For you coach, are you using email as the communication tool it was meant to be, or is it a constant distraction that pulls you away from other work that needs to get done?
Coaches, let me remind you that we are not in the business of managing email. We are in the business of building great teams and people. Anything that distracts from that takes us away from our purpose.
Through this email workflow I want to teach you, you’ll give email the time it needs and not a second more. And that means you buy back productive time.
The first part to this recruiting email workflow, which is an extremely important part to this, is doing research.
I have found that the difference between good and great is an extra week of research.
Nothing is less productive than to make more efficient what should not be done at all. –Peter Drucker
Instead of doing the same things the same way over and over again and expecting a different result, stop what you are doing and spend a week researching a better way.

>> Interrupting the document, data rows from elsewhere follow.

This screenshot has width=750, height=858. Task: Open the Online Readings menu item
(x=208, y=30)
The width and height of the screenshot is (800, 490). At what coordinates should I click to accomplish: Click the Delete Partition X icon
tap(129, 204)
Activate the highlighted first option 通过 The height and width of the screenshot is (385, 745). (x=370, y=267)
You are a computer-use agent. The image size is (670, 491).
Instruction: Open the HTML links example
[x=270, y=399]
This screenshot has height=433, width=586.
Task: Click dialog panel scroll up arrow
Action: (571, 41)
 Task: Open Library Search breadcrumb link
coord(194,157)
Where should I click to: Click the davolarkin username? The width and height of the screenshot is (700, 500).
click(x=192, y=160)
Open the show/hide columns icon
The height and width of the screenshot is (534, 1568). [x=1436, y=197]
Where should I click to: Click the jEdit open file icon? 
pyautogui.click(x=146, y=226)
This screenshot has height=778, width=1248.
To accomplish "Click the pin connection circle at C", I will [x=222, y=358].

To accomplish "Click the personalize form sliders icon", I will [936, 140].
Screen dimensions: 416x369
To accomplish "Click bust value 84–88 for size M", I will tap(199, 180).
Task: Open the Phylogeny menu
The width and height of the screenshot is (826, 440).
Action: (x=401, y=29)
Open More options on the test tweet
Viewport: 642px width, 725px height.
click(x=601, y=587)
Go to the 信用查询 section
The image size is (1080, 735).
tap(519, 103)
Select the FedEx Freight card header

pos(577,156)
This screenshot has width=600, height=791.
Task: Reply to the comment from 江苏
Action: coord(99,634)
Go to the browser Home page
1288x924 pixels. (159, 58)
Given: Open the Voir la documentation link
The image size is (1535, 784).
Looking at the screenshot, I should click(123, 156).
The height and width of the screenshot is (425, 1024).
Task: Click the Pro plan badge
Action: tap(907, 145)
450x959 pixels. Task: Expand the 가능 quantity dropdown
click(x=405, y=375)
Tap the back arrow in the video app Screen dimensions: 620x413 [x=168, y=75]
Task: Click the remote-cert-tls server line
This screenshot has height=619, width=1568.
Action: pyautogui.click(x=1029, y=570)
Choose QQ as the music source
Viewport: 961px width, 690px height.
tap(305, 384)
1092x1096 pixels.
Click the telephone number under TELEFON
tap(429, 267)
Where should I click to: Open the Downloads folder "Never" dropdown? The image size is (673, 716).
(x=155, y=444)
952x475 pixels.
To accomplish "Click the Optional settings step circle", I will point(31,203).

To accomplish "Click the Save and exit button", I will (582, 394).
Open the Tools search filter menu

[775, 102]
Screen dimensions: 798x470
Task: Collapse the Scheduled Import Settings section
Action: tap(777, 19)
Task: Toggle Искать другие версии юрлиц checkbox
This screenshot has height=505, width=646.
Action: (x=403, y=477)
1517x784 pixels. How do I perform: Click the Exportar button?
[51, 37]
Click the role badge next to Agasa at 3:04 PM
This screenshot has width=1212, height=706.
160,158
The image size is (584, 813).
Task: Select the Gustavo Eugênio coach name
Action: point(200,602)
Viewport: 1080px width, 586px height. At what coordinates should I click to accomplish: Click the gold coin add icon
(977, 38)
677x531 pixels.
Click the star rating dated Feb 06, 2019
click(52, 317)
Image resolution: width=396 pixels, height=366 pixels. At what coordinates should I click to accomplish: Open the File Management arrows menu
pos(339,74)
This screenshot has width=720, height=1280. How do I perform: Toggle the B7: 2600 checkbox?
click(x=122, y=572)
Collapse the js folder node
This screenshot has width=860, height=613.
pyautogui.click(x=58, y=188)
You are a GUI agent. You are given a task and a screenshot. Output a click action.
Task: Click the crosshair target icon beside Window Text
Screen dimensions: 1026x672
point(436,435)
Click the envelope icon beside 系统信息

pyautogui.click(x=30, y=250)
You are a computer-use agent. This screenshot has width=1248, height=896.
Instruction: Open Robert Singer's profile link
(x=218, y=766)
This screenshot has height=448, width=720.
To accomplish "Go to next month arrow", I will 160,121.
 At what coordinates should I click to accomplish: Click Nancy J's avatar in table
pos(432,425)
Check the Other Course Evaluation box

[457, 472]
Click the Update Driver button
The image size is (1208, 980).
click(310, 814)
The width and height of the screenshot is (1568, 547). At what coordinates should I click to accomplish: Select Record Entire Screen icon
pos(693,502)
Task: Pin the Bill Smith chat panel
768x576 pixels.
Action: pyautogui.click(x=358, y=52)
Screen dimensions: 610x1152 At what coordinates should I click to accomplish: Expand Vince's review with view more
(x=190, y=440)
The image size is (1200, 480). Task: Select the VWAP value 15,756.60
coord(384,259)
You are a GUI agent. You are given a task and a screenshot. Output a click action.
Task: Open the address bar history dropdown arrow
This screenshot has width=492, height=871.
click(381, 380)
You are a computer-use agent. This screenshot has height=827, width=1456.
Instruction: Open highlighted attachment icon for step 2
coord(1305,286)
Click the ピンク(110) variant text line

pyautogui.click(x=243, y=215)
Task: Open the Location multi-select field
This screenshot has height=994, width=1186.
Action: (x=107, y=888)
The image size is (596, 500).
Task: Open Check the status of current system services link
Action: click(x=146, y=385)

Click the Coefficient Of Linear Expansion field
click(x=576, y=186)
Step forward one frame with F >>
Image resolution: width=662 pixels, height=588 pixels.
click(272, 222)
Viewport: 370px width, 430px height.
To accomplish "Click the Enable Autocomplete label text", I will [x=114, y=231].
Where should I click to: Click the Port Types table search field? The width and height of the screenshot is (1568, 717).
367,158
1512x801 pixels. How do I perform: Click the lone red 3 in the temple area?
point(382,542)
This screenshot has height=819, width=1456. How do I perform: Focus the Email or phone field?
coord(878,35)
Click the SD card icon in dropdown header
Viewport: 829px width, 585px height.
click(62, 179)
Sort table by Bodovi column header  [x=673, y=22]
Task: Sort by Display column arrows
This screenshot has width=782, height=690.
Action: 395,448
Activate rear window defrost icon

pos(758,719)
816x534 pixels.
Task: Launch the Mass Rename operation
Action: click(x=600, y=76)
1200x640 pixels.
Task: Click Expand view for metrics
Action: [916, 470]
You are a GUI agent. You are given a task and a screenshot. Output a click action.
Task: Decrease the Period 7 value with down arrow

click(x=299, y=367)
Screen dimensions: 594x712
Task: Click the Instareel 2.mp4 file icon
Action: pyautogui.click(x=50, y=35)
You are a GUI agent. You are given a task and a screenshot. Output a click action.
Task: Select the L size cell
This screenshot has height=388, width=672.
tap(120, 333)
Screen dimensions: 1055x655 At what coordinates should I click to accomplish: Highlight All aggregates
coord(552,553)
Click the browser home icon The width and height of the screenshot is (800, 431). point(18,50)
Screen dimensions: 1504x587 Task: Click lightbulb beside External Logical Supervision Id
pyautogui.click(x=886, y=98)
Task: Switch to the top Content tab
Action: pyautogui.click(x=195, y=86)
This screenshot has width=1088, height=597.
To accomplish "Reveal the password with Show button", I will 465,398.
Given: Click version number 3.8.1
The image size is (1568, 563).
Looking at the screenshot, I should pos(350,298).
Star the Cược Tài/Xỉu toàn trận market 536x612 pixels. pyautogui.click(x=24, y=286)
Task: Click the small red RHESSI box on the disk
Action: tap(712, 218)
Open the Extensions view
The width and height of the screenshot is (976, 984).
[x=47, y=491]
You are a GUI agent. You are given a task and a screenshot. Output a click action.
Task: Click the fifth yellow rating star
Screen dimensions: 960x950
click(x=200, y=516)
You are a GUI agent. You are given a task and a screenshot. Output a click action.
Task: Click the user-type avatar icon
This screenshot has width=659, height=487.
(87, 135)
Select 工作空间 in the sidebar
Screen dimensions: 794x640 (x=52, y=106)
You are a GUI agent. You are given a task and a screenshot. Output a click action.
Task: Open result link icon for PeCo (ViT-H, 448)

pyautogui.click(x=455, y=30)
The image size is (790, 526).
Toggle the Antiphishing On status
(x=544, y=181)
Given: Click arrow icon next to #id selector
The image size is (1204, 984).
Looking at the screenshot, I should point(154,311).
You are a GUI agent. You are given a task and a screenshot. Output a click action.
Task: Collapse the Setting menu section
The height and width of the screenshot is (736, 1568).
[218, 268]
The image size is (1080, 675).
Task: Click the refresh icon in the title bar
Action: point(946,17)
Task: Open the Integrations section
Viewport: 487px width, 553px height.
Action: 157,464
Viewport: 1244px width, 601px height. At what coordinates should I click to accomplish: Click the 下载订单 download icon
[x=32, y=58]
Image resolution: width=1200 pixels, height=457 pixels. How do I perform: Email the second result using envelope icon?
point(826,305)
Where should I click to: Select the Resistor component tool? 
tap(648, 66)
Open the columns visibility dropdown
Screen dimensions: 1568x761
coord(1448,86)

Here is a list of things that you could research-
- Steps to the recruiting process
- Ways for how to reach millennials.
- Subject lines that are working
- Better calls to action
- Better strategies or new techniques for reaching recruits
- Following up strategies
- Ways to do email more efficiently
- How to get great results with emails
These 8 were things that I wrote down off the top of my head. But don’t you think your recruiting response rate or your day to day execution with email would be so much better if you could make improvements in each of these areas?
I feel like the response I will get when I say you should stop what you are doing to do more research is “well, great idea, but I just don’t have the time.”
My response to that is how much does your success mean to you? How frustrated are you with your email?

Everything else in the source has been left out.